Critical Accounting Policies and Estimates
Our discussion of our financial condition and results of operations is based upon our financial statements, which have been prepared in accordance with accounting principles generally accepted in the United States of America, or GAAP. During the preparation of these financial statements, we are required to make estimates and assumptions that affect the reported amounts of assets, liabilities, revenues and expenses and related disclosures of contingent assets and liabilities. On an ongoing basis, we evaluate our estimates and assumptions, including those related to revenue recognition, bad debts, fixed assets, long-lived assets, including goodwill, stock-based compensation, income taxes and contingent assets and liabilities. We base our estimates on historical experience and on various other assumptions that we believe are reasonable under the circumstances. The results of our analysis form the basis for making assumptions about the carrying values of assets and liabilities that are not readily apparent from other sources. Actual results may differ from these estimates under different assumptions or conditions, and the impact of such differences may be material to our consolidated financial statements.

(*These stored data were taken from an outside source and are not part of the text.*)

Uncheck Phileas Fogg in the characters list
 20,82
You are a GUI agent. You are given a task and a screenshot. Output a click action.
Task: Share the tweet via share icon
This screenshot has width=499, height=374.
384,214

We believe that the following critical accounting policies affect our more significant judgments and estimates used in the preparation of our financial statements.
Revenue recognition.
Net revenues consist primarily of student tuition and fees derived from the programs we provide after reductions are made for guarantees and scholarships we sponsor. Tuition and fee revenue is recognized on a pro-rata straight-line basis over the term of the course or program offered. If a student withdraws from a program prior to a specified date, any paid but unearned tuition is refunded. Approximately 97% of our net revenues for the three months ended December 31, 2004 and December 31, 2005 consisted of tuition. Our net revenues vary from period to period in conjunction with our average student population. The majority of our undergraduate programs are designed to be completed in 12 to 18 months and our advanced programs range from 12 to 27 weeks in duration. We supplement our core revenues with sales of textbooks and program supplies, student housing provided by us and other revenues. Sales of textbooks and program supplies, revenue related to student housing and other revenue are each recognized as sales occur or services are performed. Deferred tuition represents the excess of tuition and fee payments received as compared to tuition and fees earned and is reflected as a current liability in our consolidated financial statements because it is expected to be earned within the following twelve-month period.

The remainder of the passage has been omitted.